§ Source text:
I am sitting on the committee this year, my career in years past has never afforded me the time to be involved before and I am enjoying the experience and hope I am bringing some ideas to the table.

I primarily decided to join the committee because my cousin and I have been working on a family history book for the last 3 years with the intention of its release at this family reunion.

We have been holding a formal family reunion every five years for the last 30 years. Before that we had gatherings but they were never quite so formal or organized. The family has always been large, and it has grown exponentially in the last 20 years, since I have 45 cousins who are all married with children and some with grandchildren.

The reunion committee currently meets about once a month to stay ahead of details and make sure everything gets booked in good time, the hall, caterer, portable toilets, DJ and entertainment.

§ Questions:
1 > Translate this sentence from the family reunion text into Spanish: "We have been holding a formal family reunion every five years for the last 30 years."
2 > Answer these questions from the family reunion text:
(a) For how many years have the writer and a cousin been working on the family history book?
(b) How many cousins does the writer have?
(c) How often does the reunion committee currently meet?

§ Extracted records:
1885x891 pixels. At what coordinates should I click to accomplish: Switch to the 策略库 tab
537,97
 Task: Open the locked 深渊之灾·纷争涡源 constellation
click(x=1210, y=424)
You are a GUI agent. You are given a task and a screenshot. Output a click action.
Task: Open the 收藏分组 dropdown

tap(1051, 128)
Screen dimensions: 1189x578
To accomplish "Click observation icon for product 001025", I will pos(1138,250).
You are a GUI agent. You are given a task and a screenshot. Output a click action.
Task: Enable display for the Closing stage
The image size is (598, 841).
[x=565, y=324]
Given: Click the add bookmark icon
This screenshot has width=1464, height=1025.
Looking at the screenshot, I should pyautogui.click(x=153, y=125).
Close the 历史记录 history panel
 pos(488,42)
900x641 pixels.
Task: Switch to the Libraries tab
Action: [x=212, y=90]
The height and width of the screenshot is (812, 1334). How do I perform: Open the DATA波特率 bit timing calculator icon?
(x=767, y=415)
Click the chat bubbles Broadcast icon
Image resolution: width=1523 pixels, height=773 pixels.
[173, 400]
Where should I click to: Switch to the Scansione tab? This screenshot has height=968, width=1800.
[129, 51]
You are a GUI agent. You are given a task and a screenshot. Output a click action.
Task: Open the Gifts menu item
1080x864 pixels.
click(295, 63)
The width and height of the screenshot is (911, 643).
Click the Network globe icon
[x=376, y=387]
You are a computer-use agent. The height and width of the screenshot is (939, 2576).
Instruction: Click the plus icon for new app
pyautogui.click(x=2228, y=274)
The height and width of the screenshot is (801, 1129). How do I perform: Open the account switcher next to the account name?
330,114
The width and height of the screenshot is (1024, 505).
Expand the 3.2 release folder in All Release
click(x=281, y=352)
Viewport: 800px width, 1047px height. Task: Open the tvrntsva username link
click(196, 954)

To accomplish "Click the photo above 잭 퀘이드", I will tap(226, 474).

§ Answer list:
1 > Hemos estado celebrando una reunión familiar formal cada cinco años durante los últimos 30 años.

2 >
(a) Three years.
(b) 45.
(c) About once a month.